Shanghai went into the largest city-wide lockdown in history.
Shanghai went into the largest city-wide lockdown in history.

With the lockdown continuing for months, many residents have complained about food shortages, lack of medical access, dire conditions at makeshift quarantine camps, and inhumane measures such as authorities separating infected children from their parents. Public rage peaked toward the end of April when a video called "Voices of April" documenting residents’ experiences of the authorities’ failures went viral on the internet. The six-minute video showed the city’s skyline with voice recordings of residents demanding the government to provide basic necessities, a son begging for his sick father to be admitted to a hospital, and an official explaining to a frustrated caller that there was nothing he could do. Soon, censorship stepped in, and the video was taken down as well as any reference to it in the media.

“We are not killed by COVID, but by the COVID control measures,” noted one popular comment on Weibo, a popular Chinese social media platform. A nurse who suffered an asthma attack died after being denied care because of control measures. A 90-year-old man died of complications from diabetes after being turned away from an overwhelmed hospital. According to an estimate by a prominent Chinese physician, nearly 1,000 diabetes patients, as compared to the 5,000 official COVID death toll during two and half years of pandemic, could die during Shanghai’s lockdown. 

Since April 17, Shanghai city officials have reported 238 COVID-related deaths, but many cast doubt on the reliability of the figure as the trend seems to fall outside the medical norms. China classifies COVID deaths much more narrowly than many other countries, labeling some COVID patients with preexisting conditions as victims of those other conditions rather than COVID. The Chinese government also does not release any information on excess deaths, defined as the number of deaths exceeding the expected total in a given period — from COVID as well as other causes. Public health scholars claim that excess death can more accurately capture losses during the pandemic, as definitions for COVID-related deaths differ. But with limited data available, it is hard to evaluate the true impact of COVID on public health in China. 
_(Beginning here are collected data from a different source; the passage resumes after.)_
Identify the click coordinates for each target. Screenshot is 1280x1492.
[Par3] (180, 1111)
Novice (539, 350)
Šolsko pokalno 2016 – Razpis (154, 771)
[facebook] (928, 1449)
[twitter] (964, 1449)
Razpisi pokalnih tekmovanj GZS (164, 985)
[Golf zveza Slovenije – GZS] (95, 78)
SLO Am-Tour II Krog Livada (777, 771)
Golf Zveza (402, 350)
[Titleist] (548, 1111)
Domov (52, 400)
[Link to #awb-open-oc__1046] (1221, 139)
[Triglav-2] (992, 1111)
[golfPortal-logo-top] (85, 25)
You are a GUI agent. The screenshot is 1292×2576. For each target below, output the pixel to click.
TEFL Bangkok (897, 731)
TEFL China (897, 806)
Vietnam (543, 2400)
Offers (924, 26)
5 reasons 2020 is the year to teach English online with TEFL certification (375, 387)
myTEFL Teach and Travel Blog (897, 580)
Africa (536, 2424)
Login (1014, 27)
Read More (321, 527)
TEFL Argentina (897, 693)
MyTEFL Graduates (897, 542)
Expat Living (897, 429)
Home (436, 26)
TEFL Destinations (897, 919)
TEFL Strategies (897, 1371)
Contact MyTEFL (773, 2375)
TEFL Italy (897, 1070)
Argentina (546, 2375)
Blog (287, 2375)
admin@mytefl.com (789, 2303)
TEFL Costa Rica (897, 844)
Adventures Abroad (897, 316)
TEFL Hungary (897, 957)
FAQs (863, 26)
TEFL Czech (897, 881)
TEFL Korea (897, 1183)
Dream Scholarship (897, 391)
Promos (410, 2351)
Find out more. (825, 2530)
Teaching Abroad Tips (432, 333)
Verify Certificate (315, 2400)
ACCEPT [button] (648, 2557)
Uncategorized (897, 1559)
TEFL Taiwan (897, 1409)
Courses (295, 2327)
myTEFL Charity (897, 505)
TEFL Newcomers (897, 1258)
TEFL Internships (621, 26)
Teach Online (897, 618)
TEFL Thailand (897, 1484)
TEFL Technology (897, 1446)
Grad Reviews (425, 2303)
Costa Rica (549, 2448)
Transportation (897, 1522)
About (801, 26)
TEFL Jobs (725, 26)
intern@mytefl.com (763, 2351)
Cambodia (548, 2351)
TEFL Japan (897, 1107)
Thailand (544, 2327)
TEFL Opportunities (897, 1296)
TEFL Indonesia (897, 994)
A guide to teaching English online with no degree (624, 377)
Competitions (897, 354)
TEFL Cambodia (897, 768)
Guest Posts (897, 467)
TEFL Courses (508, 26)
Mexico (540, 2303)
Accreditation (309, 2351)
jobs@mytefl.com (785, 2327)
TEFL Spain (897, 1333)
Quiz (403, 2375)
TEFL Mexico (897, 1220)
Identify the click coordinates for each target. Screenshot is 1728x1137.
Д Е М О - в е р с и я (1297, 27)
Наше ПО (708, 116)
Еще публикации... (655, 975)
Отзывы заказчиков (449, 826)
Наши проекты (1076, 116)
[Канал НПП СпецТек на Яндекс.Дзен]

In contrast, the mounting economic and social costs of the prolonged lockdown in Shanghai are quite evident. Economists estimate that the lockdown could reduce the overall Chinese GDP by 4% in a conservative estimate. While most other countries are shifting their policy towards endemic, China is going in a reverse direction with its unwavering commitment to zero-COVID strategy. Chinese leader Xi Jinping said at a global summit: “No effort should be spared to attend every case, save every patient, and truly respect the value and dignity of every human life.” However, the sustainability of that policy is under question, as highly infectious new variants continue to spread throughout the population despite strict measures.

Towards the end of April, the government announced that some neighborhoods will be allowed to ease lockdown measures if they do not have reported cases within the past two weeks. However, it is a tenuous freedom, as the lockdown will be reimposed if even one local case is detected. More than 5 million residents in Shanghai still remain in strict lockdown, and there is no sign of life going back to normal. Meanwhile, authorities in Beijing have announced mass testing, and many lockdown-scarred residents of Shanghai warned the people at the capital to stock up their fridge and prepare for a lockdown. 

The Chinese government is now between a rock and a hard place. It can swallow its national pride and start mass vaccination using foreign mRNA vaccines to revitalize its economy and society, or continue its strict zero-COVID policy that is imposing enormous economic, social, and political toll.